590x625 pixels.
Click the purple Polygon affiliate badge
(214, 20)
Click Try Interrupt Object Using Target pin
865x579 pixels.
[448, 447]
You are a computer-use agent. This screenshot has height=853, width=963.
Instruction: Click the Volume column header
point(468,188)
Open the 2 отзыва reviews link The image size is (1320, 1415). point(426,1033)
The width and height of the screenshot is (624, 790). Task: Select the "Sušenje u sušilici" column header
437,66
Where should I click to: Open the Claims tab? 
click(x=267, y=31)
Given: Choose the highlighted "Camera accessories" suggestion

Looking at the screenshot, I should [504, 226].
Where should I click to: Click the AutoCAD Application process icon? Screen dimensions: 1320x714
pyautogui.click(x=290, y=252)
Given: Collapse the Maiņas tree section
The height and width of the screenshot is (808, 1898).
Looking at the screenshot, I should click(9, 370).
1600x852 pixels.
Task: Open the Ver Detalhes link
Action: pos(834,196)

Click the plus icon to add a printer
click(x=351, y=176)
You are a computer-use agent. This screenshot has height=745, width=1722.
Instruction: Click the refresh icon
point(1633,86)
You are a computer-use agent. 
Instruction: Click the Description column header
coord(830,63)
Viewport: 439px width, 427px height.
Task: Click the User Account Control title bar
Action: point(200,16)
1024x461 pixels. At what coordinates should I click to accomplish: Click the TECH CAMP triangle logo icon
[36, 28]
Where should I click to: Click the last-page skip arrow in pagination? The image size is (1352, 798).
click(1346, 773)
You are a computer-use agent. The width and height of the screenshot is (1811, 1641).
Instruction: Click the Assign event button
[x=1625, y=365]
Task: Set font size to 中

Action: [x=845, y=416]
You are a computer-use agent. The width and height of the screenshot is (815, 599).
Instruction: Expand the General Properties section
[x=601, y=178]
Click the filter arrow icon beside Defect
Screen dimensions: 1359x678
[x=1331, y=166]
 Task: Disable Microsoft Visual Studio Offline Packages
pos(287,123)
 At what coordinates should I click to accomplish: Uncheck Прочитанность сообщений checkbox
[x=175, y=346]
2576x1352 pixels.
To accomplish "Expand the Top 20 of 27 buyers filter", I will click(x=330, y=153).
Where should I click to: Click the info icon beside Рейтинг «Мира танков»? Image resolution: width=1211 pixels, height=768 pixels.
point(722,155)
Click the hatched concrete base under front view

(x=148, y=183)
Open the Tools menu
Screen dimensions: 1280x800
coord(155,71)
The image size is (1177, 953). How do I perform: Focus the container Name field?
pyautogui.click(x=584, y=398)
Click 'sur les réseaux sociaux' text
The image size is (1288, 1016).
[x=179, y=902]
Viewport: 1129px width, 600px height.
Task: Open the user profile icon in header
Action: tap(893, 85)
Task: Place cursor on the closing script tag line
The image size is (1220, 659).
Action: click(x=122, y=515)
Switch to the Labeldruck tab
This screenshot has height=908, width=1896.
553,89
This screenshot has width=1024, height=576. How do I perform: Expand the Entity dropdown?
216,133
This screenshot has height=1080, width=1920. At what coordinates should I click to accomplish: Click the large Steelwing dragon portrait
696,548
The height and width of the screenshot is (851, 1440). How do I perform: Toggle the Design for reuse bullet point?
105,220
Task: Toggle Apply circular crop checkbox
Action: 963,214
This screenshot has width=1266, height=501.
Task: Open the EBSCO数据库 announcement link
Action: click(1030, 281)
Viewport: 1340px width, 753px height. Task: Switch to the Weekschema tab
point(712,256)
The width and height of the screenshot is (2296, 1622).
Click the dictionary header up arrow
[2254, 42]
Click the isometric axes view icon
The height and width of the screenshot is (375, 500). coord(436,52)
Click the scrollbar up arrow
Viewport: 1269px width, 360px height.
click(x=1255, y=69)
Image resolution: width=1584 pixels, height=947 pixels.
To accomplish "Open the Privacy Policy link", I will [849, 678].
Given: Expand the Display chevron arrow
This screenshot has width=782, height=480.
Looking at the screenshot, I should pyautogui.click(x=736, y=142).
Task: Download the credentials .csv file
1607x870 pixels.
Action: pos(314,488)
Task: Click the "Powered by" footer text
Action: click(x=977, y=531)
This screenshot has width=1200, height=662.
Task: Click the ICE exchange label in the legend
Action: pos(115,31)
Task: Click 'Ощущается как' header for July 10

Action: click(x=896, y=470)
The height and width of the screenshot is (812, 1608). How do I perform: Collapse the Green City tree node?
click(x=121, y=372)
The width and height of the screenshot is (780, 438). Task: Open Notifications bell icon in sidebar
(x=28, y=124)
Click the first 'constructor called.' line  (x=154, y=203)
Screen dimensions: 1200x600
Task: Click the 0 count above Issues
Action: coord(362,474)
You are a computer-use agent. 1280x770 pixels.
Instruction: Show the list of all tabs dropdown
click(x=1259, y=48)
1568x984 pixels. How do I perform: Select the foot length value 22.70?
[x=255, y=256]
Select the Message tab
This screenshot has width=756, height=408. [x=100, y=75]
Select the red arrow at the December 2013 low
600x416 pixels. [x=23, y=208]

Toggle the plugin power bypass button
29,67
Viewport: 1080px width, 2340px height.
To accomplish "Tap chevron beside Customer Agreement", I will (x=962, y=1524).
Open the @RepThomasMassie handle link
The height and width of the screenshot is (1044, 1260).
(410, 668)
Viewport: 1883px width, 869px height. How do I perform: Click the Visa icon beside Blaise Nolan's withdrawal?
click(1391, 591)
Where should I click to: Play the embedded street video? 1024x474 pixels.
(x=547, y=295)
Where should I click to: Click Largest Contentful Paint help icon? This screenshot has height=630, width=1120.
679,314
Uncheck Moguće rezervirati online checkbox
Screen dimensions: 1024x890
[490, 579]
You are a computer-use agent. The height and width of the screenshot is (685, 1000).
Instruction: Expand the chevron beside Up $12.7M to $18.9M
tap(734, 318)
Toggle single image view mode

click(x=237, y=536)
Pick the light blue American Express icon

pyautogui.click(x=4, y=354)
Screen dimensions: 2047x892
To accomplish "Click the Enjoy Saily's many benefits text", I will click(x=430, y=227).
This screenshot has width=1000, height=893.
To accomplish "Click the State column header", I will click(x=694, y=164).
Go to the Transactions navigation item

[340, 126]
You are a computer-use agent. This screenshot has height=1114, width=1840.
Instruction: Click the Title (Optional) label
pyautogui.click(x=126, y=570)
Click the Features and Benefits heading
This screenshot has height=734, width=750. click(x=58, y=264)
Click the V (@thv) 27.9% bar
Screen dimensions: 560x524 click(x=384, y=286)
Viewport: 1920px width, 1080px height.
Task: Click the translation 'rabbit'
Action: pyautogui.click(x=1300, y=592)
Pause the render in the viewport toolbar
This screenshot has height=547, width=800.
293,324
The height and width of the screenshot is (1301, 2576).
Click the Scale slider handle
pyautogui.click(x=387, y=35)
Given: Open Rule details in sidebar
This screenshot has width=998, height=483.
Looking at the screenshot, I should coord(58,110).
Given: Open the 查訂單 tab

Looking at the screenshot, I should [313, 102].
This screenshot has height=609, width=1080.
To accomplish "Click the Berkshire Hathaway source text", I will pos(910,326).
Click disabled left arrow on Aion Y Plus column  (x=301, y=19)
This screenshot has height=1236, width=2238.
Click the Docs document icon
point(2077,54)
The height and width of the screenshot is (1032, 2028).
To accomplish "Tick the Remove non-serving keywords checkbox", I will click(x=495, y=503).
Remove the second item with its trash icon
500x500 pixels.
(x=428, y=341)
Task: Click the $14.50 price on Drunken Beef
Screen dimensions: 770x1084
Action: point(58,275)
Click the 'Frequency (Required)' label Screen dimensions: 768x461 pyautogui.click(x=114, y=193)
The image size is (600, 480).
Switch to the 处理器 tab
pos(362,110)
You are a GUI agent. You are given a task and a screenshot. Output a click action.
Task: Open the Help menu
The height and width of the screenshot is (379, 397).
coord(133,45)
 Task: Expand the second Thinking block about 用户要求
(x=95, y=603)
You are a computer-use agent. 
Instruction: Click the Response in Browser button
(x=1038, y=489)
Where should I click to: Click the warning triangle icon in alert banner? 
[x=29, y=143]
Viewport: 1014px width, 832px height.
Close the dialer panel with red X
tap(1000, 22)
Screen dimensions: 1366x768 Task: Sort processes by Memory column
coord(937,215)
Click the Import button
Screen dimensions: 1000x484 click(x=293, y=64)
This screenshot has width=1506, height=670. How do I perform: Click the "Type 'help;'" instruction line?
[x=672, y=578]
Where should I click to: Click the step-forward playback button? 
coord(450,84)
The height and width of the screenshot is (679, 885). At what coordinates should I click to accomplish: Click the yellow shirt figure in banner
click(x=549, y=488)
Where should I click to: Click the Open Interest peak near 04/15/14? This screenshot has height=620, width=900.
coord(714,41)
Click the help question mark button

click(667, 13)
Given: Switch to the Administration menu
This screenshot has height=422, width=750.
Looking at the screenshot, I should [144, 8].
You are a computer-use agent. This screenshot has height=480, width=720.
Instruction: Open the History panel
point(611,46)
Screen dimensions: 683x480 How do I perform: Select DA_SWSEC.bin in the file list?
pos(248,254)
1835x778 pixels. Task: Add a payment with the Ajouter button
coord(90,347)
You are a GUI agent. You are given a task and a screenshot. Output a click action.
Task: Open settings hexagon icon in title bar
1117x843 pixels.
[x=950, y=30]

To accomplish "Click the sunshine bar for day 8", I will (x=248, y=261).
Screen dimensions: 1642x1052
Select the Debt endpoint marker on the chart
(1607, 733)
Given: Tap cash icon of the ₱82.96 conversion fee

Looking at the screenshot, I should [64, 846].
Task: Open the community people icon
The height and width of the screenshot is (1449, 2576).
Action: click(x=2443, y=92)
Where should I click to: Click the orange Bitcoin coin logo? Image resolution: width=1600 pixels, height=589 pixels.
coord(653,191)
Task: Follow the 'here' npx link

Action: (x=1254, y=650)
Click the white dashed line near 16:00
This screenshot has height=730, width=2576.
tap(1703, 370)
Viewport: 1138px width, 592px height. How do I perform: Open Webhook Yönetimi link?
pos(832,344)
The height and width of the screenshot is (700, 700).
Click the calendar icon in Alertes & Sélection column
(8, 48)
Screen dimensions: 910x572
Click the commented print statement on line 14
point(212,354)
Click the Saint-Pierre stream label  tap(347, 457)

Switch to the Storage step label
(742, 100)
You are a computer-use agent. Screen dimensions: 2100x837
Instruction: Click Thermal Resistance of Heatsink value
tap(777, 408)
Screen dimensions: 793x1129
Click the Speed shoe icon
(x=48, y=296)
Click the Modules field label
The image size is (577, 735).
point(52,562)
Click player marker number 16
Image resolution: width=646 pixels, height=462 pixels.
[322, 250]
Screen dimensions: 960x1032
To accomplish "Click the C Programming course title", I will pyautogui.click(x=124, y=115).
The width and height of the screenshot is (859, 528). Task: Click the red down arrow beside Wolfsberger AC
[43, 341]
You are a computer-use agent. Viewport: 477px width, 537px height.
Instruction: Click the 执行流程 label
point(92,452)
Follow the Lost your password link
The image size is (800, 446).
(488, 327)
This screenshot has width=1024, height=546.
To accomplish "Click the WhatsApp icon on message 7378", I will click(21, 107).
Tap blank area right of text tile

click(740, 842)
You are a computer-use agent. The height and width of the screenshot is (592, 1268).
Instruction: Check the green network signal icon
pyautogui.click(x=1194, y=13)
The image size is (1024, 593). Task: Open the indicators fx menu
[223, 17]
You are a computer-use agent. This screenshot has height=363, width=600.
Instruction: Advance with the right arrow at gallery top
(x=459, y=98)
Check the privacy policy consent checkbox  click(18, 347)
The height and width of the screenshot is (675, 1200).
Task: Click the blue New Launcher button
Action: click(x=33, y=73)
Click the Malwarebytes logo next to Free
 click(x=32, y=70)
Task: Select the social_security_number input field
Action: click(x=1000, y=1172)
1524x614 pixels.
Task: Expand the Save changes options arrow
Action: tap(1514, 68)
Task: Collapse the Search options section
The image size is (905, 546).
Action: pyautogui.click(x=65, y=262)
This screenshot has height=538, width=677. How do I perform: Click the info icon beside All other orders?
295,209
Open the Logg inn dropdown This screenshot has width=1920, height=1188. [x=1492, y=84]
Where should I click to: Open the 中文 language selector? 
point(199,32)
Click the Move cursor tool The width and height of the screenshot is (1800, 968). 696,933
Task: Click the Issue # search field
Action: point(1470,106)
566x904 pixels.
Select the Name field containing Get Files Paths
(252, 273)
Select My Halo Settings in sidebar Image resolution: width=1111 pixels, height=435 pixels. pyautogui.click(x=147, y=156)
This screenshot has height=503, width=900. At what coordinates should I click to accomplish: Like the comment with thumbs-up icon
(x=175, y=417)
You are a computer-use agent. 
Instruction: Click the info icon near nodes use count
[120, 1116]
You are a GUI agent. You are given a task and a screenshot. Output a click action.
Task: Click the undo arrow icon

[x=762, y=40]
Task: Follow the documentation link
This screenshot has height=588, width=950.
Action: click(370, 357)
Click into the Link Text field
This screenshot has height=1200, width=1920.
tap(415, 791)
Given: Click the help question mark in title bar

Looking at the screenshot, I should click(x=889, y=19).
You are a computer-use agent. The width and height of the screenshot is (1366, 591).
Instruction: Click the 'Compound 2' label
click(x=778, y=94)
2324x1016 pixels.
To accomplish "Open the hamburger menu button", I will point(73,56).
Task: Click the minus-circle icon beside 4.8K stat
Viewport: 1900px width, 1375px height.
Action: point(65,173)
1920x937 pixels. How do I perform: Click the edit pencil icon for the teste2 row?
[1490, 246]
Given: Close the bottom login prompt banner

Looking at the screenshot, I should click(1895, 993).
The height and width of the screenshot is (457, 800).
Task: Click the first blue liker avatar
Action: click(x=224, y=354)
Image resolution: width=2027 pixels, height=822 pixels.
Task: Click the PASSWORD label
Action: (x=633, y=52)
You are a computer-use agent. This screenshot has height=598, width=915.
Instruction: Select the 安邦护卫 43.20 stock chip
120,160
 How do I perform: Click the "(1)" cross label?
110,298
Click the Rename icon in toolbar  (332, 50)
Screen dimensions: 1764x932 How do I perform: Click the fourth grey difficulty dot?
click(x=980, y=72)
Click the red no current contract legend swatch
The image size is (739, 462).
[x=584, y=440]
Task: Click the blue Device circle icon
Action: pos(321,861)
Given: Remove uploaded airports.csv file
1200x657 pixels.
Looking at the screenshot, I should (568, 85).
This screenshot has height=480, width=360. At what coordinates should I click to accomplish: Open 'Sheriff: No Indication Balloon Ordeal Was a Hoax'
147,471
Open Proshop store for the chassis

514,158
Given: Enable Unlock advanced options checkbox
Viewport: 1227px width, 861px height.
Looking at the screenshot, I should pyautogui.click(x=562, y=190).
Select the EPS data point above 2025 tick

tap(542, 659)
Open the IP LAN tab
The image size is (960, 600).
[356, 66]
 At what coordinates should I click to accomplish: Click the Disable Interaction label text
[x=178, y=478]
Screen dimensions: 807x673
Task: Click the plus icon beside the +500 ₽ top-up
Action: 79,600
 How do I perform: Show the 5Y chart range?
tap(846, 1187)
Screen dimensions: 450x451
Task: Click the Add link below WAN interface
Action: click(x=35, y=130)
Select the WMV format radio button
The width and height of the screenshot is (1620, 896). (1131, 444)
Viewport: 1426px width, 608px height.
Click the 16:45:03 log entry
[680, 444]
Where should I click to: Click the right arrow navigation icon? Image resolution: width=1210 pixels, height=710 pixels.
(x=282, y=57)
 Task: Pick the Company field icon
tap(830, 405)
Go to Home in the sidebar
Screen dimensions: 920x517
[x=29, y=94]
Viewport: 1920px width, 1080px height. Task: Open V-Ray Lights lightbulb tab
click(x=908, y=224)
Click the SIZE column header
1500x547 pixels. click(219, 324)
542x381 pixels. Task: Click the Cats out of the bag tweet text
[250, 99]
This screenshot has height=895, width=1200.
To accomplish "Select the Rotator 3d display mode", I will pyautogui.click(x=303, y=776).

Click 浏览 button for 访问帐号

----

Problem to solve: Set out the listing from the line with "Click the first 'constructor" to the line with "will (x=962, y=1524)." as a Markdown table with the columns Row and Line. Number each line in Row, and leave out any blank lines.

Solution to this task:
| Row | Line |
|---|---|
| 1 | Click the first 'constructor called.' line  (x=154, y=203) |
| 2 | Screen dimensions: 1200x600 |
| 3 | Task: Click the 0 count above Issues |
| 4 | Action: coord(362,474) |
| 5 | You are a computer-use agent. 1280x770 pixels. |
| 6 | Instruction: Show the list of all tabs dropdown |
| 7 | click(x=1259, y=48) |
| 8 | 1568x984 pixels. How do I perform: Select the foot length value 22.70? |
| 9 | [x=255, y=256] |
| 10 | Select the Message tab |
| 11 | This screenshot has width=756, height=408. [x=100, y=75] |
| 12 | Select the red arrow at the December 2013 low |
| 13 | 600x416 pixels. [x=23, y=208] |
| 14 | Toggle the plugin power bypass button |
| 15 | 29,67 |
| 16 | Viewport: 1080px width, 2340px height. |
| 17 | To accomplish "Tap chevron beside Customer Agreement", I will (x=962, y=1524). |